§ **EXERCISE**
Could you copy every record exactly as it appears?
(SUPPLIED MATERIAL begins)
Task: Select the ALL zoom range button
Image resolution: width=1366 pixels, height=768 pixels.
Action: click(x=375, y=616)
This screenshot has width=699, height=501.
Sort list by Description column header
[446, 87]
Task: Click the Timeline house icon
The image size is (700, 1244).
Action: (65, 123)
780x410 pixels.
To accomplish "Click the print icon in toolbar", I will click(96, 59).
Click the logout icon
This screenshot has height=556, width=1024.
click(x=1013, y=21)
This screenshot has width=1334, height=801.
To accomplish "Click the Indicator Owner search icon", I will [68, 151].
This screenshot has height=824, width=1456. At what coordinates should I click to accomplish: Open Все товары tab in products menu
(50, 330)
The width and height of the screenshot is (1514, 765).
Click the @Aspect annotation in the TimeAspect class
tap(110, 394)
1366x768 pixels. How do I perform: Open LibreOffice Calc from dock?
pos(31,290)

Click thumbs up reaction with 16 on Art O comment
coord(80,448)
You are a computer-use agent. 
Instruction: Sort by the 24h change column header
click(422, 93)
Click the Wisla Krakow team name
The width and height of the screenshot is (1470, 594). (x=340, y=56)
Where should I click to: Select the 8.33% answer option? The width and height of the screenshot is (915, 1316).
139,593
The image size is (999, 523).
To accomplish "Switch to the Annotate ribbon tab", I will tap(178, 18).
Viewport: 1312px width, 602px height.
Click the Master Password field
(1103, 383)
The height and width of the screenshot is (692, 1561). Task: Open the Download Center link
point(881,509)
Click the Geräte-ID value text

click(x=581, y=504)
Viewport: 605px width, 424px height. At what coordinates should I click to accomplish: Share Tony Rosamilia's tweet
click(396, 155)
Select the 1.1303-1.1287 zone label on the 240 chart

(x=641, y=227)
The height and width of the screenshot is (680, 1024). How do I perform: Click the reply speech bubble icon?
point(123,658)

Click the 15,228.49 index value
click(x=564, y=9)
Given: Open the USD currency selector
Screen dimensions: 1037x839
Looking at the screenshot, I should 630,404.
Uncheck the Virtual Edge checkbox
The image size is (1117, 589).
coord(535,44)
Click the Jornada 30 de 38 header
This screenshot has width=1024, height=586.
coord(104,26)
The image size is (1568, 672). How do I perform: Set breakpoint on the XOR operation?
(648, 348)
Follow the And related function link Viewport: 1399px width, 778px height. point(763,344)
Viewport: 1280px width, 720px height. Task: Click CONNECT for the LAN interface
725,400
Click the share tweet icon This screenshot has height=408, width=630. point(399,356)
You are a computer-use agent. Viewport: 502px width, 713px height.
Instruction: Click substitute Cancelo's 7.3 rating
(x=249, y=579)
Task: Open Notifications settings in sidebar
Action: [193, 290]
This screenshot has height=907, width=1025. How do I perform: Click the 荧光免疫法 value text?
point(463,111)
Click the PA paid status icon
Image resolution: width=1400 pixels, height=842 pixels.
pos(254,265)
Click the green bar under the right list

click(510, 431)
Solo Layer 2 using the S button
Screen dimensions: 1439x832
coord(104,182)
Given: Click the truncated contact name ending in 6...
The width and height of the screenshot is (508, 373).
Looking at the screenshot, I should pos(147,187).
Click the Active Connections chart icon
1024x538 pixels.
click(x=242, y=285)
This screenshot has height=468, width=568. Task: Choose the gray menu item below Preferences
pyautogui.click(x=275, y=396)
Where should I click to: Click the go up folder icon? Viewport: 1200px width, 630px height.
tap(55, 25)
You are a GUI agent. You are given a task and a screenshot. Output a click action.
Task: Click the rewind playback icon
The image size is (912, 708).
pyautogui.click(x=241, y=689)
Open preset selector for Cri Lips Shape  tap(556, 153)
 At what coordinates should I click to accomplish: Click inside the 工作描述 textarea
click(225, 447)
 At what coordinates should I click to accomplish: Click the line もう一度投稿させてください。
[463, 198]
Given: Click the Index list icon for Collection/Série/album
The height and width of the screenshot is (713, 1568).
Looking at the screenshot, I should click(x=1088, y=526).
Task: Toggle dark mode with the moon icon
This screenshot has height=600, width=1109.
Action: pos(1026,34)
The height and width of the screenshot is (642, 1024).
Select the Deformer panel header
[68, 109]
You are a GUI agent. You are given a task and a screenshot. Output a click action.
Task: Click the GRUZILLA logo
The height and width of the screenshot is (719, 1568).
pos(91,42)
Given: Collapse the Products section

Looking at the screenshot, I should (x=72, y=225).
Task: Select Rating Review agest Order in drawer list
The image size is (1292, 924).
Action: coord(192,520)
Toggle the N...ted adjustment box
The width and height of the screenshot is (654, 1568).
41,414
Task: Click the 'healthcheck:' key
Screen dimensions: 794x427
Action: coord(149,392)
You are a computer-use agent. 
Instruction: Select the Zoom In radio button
(SUPPLIED MATERIAL ends)
§ **SOLUTION TO THE EXERCISE**
Task: Select the ALL zoom range button
Image resolution: width=1366 pixels, height=768 pixels.
Action: click(x=375, y=616)
This screenshot has width=699, height=501.
Sort list by Description column header
[446, 87]
Task: Click the Timeline house icon
The image size is (700, 1244).
Action: (65, 123)
780x410 pixels.
To accomplish "Click the print icon in toolbar", I will click(96, 59).
Click the logout icon
This screenshot has height=556, width=1024.
click(x=1013, y=21)
This screenshot has width=1334, height=801.
To accomplish "Click the Indicator Owner search icon", I will [68, 151].
This screenshot has height=824, width=1456. At what coordinates should I click to accomplish: Open Все товары tab in products menu
(50, 330)
The width and height of the screenshot is (1514, 765).
Click the @Aspect annotation in the TimeAspect class
tap(110, 394)
1366x768 pixels. How do I perform: Open LibreOffice Calc from dock?
pos(31,290)

Click thumbs up reaction with 16 on Art O comment
coord(80,448)
You are a computer-use agent. 
Instruction: Sort by the 24h change column header
click(422, 93)
Click the Wisla Krakow team name
The width and height of the screenshot is (1470, 594). (x=340, y=56)
Where should I click to: Select the 8.33% answer option? The width and height of the screenshot is (915, 1316).
139,593
The image size is (999, 523).
To accomplish "Switch to the Annotate ribbon tab", I will tap(178, 18).
Viewport: 1312px width, 602px height.
Click the Master Password field
(1103, 383)
The height and width of the screenshot is (692, 1561). Task: Open the Download Center link
point(881,509)
Click the Geräte-ID value text

click(x=581, y=504)
Viewport: 605px width, 424px height. At what coordinates should I click to accomplish: Share Tony Rosamilia's tweet
click(396, 155)
Select the 1.1303-1.1287 zone label on the 240 chart

(x=641, y=227)
The height and width of the screenshot is (680, 1024). How do I perform: Click the reply speech bubble icon?
point(123,658)

Click the 15,228.49 index value
click(x=564, y=9)
Given: Open the USD currency selector
Screen dimensions: 1037x839
Looking at the screenshot, I should 630,404.
Uncheck the Virtual Edge checkbox
The image size is (1117, 589).
coord(535,44)
Click the Jornada 30 de 38 header
This screenshot has width=1024, height=586.
coord(104,26)
The image size is (1568, 672). How do I perform: Set breakpoint on the XOR operation?
(648, 348)
Follow the And related function link Viewport: 1399px width, 778px height. point(763,344)
Viewport: 1280px width, 720px height. Task: Click CONNECT for the LAN interface
725,400
Click the share tweet icon This screenshot has height=408, width=630. point(399,356)
You are a computer-use agent. Viewport: 502px width, 713px height.
Instruction: Click substitute Cancelo's 7.3 rating
(x=249, y=579)
Task: Open Notifications settings in sidebar
Action: [193, 290]
This screenshot has height=907, width=1025. How do I perform: Click the 荧光免疫法 value text?
point(463,111)
Click the PA paid status icon
Image resolution: width=1400 pixels, height=842 pixels.
pos(254,265)
Click the green bar under the right list

click(510, 431)
Solo Layer 2 using the S button
Screen dimensions: 1439x832
coord(104,182)
Given: Click the truncated contact name ending in 6...
The width and height of the screenshot is (508, 373).
Looking at the screenshot, I should pos(147,187).
Click the Active Connections chart icon
1024x538 pixels.
click(x=242, y=285)
This screenshot has height=468, width=568. Task: Choose the gray menu item below Preferences
pyautogui.click(x=275, y=396)
Where should I click to: Click the go up folder icon? Viewport: 1200px width, 630px height.
tap(55, 25)
You are a GUI agent. You are given a task and a screenshot. Output a click action.
Task: Click the rewind playback icon
The image size is (912, 708).
pyautogui.click(x=241, y=689)
Open preset selector for Cri Lips Shape  tap(556, 153)
 At what coordinates should I click to accomplish: Click inside the 工作描述 textarea
click(225, 447)
 At what coordinates should I click to accomplish: Click the line もう一度投稿させてください。
[463, 198]
Given: Click the Index list icon for Collection/Série/album
The height and width of the screenshot is (713, 1568).
Looking at the screenshot, I should click(x=1088, y=526).
Task: Toggle dark mode with the moon icon
This screenshot has height=600, width=1109.
Action: pos(1026,34)
The height and width of the screenshot is (642, 1024).
Select the Deformer panel header
[68, 109]
You are a GUI agent. You are given a task and a screenshot. Output a click action.
Task: Click the GRUZILLA logo
The height and width of the screenshot is (719, 1568).
pos(91,42)
Given: Collapse the Products section

Looking at the screenshot, I should (x=72, y=225).
Task: Select Rating Review agest Order in drawer list
The image size is (1292, 924).
Action: coord(192,520)
Toggle the N...ted adjustment box
The width and height of the screenshot is (654, 1568).
41,414
Task: Click the 'healthcheck:' key
Screen dimensions: 794x427
Action: coord(149,392)
You are a computer-use agent. 
Instruction: Select the Zoom In radio button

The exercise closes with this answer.